§ **Quoted passage**:
<<<<
By clicking on the data set that was just uploaded, basic metadata about the land cover map will be shown. At this stage the user must indicate the name of the column in the data set that contains the land cover classes or the continuous data. The legend designer is then used to change the default colors assigned to the classes. Some pre-defined legends from different land cover maps are also available to the user. Once the final colors have been chosen, the “Preview Image” window on the “Dataset Details” screen will show the map using these colors and the legend will be displayed below the map (
Figure 5). Finally, the user can share the data set with other individual users, share the data with everyone or the data set can remain private to a user.
2.1.2. Generate a Sample
The second step in the workflow (
Figure 2) is to generate a sample from a data set. There are two main types of sampling design available: random and stratified. Systematic sampling will be added in the future. In the case of a vector data set, this can be a point sample or a vector sample where there are two main choices by which objects are chosen, i.e., based on the number of objects or based on their area. In the case of a raster data set, this can be a point sample or a pixel sample. For a random sample, the user indicates the total sample size desired. For stratified, the number of sample units per class is entered. A sample calculator is currently being implemented that will allow users to determine the minimum number of samples needed. As with the data sets, samples can remain private or they can be shared. A sample can also be downloaded as a KML file for viewing in Google Earth or in a GIS package.
2.1.3. Generate a Validation Session and Then Interpret the Sample Using Imagery
Once a sample is generated, the third step in the workflow (
Figure 2) is to create a validation session and then interpret the sample. Clicking on the Sample menu option at the top of the LACO-Wiki screen will bring up the “Manage your Samples” screen. This will list all sample sets created by the user or shared by other users. Clicking on one of the sample sets will select it and then basic metadata about that sample will be displayed (see
Figure 6).
>>>>
§ **Provided information**:
<<<<
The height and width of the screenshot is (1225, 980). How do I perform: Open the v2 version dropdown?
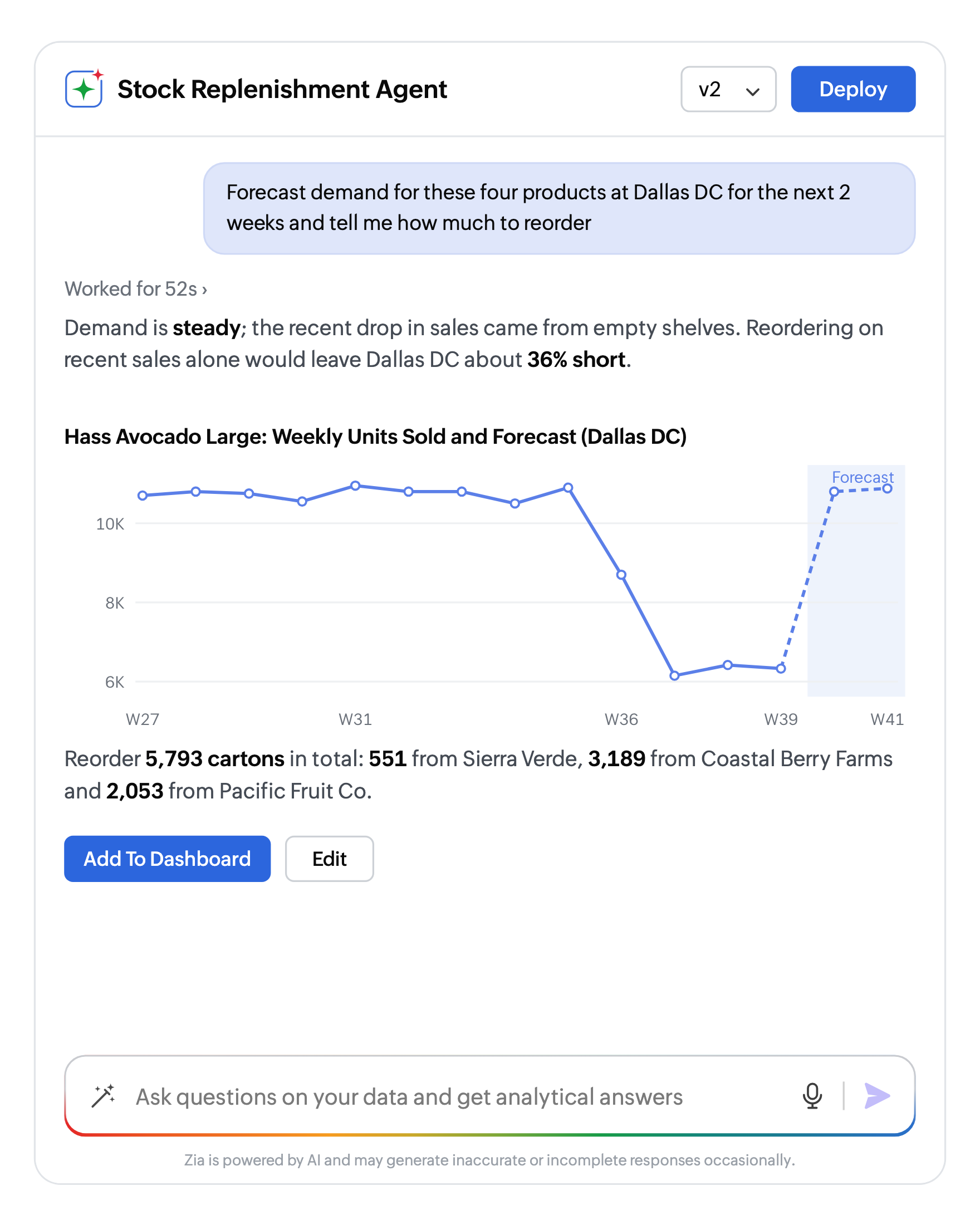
>>>>
<<<<
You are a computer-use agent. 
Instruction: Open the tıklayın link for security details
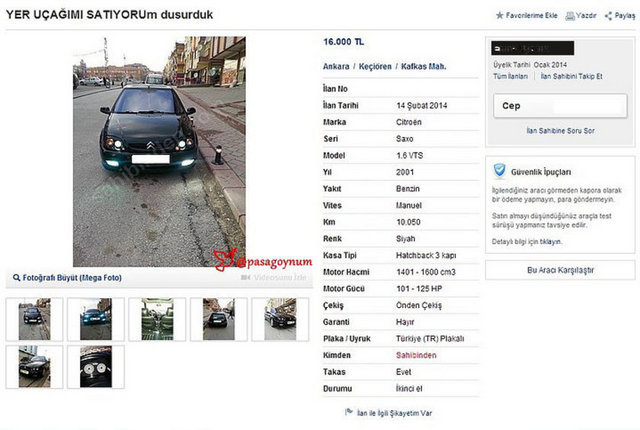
>>>>
§ **Set problem**:
In the LACO-Wiki workflow passage, what file format can a sample be downloaded in?

§ **Task output**:
A KML file, for viewing in Google Earth or in a GIS package.